I dived into the water and swam in a rapid crawl to the rescue. Something buffeted my shoulder, but I kept on. Just as the rope was about to part, I reached the bin and thrust at it, forcing it away from me, over on to its side. It tipped and fell, but now it was only halfway over the whole, and Edward could release his grip on Johnny to help me shove the bin out of the way. Johnny scrambled down to help us.
Then the water was dragging at us, trying to suck us down into the drain with all the loose shale and cement and wine racks and broken furniture and planks that had been floating around. We fought our way back to the steps and huddled with our arms round each other, bruised, tired and chilled.
‘What I’d give for a brandy,’ groaned Edward.
I recalled with annoyance that I was never going to drink brandy again. What a pity. I twisted wet strands of hair onto the top of my head.
‘I must look awful,’ I said. ‘The very latest look for bathing; gilt sandals, nylon bra and pants, and a lot of jewellery! What a pity I’ve only got one earring left!’
Edward started to say that he thought I looked marvellous, but Johnny laughed. Edward’s lips relaxed and he admitted that yes, I wasn’t looking quite my normal self. There was hope for my union with Edward if he could love me looking like a corpse out of a horror film.
‘What now?’ asked Johnny, surveying the cellar as the water level dropped lower. Everything movable was now jammed in a tight pack over the manhole, leaving only the bunk beds and the sideboard in their original positions.

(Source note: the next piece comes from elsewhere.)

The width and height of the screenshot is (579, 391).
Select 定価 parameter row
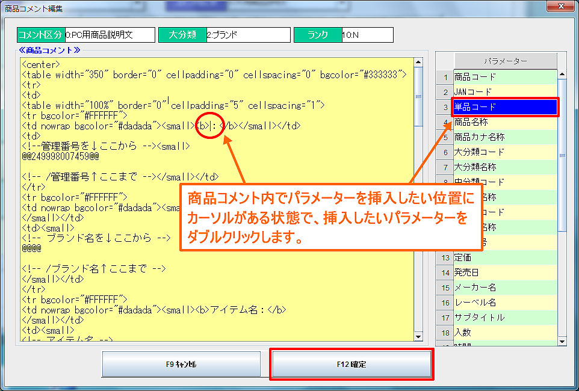pyautogui.click(x=505, y=257)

We looked at our watches. Mine had stopped, Johnny’s was smashed, but Edward’s still worked. It was nearly midnight. We supposed the party was still carrying on way above us, although we could hear nothing of it.
‘I’ll start on the door when we’ve had a rest,’ said Edward. ‘Using a bolt as a hammer, I could maybe chip a hole through, using a bundle of nails tied together with wire as a chisel.’
I could see that Johnny thought as little of the plan as I did, but it was plain that doing something would be better than doing nothing, and equally plain that if we sat still for long we would slide into sleep and die. The cold in the cellar was intense. I curled up between the two men while they discussed what they ought to do if Lewis were foolish enough to check on us by opening the cellar door.
‘Plent
y of stuff to clobber him with here,’ mused Johnny. ‘Planks, an old sock filled with shale and cement mixture. I could stand flat against the wall at the head of the stairs and clobber him before he knows what’s happening!’